While the police ordinarily must obtain a warrant to conduct a search of a private area, exigent circumstances sometimes justify a warrantless search. What sort of exigency might allow police officers to search without a warrant?
Exigency searches are limited in scope. For example, if the exigency involves securing a fleeing suspect and there is no evidence he is armed, the police cannot search a bureau’s drawers or other small areas under the exigency exception.
Exigency searches can sometimes justify warrantless searches of individuals and their personal effects. Exigency searches of individuals are less common than exigency searches of buildings because if the police have probable cause to believe a person has been involved in criminal activity, there will usually be an arrest. If the suspect is arrested, the police are entitled to search his body and his belongings incident to that arrest (and the exigency argument is unnecessary).
Police officers also have the right to conduct protective sweeps without a warrant.

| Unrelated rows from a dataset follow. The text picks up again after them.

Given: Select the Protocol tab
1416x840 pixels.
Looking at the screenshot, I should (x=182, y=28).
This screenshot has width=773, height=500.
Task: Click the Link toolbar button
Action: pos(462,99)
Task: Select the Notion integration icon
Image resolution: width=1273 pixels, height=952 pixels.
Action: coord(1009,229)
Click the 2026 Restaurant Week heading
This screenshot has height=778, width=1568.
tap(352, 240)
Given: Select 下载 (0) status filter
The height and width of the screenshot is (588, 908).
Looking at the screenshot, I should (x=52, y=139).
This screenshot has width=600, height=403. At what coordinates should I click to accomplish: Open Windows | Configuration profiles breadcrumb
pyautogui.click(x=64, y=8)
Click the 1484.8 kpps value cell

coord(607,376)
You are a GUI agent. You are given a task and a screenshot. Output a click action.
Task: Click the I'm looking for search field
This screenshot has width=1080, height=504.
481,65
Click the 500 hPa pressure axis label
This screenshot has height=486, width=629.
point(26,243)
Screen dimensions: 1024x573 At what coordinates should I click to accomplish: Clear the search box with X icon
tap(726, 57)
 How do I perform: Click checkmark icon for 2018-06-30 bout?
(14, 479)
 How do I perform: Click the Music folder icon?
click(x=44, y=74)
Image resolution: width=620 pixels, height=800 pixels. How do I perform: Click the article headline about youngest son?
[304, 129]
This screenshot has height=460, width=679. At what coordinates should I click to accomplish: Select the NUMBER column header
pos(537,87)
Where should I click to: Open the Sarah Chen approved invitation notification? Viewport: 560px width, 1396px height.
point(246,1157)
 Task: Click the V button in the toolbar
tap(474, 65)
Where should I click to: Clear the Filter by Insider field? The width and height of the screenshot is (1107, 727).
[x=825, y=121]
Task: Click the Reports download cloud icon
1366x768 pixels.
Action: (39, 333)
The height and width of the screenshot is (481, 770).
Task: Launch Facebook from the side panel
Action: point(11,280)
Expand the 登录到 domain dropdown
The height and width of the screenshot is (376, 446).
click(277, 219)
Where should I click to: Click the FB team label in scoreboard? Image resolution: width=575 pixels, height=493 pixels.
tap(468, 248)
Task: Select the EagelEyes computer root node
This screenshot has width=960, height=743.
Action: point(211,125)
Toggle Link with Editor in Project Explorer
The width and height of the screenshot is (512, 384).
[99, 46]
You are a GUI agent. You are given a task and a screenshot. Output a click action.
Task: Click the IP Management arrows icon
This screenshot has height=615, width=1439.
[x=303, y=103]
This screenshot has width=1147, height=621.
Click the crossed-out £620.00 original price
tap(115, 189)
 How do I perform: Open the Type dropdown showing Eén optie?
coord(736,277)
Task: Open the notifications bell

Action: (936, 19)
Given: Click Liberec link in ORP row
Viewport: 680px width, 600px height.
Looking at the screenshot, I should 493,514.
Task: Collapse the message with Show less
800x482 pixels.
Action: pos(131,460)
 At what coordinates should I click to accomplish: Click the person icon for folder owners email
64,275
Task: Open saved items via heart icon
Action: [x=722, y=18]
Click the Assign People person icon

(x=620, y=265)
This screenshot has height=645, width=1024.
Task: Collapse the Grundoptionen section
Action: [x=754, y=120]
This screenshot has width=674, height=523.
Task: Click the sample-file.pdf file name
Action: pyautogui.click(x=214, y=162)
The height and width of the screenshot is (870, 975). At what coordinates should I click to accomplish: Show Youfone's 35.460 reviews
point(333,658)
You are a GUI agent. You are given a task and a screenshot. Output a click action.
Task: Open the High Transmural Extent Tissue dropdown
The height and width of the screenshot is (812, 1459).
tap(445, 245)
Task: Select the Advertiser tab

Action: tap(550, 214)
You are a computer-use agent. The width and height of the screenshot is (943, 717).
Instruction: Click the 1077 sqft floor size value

A protective sweep is similar in some ways to an exigency search. When police officers have made an arrest or are searching for a suspect in a particular (private) location, they are permitted to walk through the location in order to ensure there is nothing present that can harm them. A protective sweep must be limited in scope to areas that could contain a dangerous person or item – it does not permit a full search of everything within the location.
Finally, if the police believe there is evidence inside of a private area, they can secure the premises by creating a physical barrier around the location (either with officers or crime tape) and wait for a warrant. While they are not allowed to search until the warrant has been authorized, the cops are allowed to restrict access to the location while waiting for a judge or magistrate to consider the application for a warrant.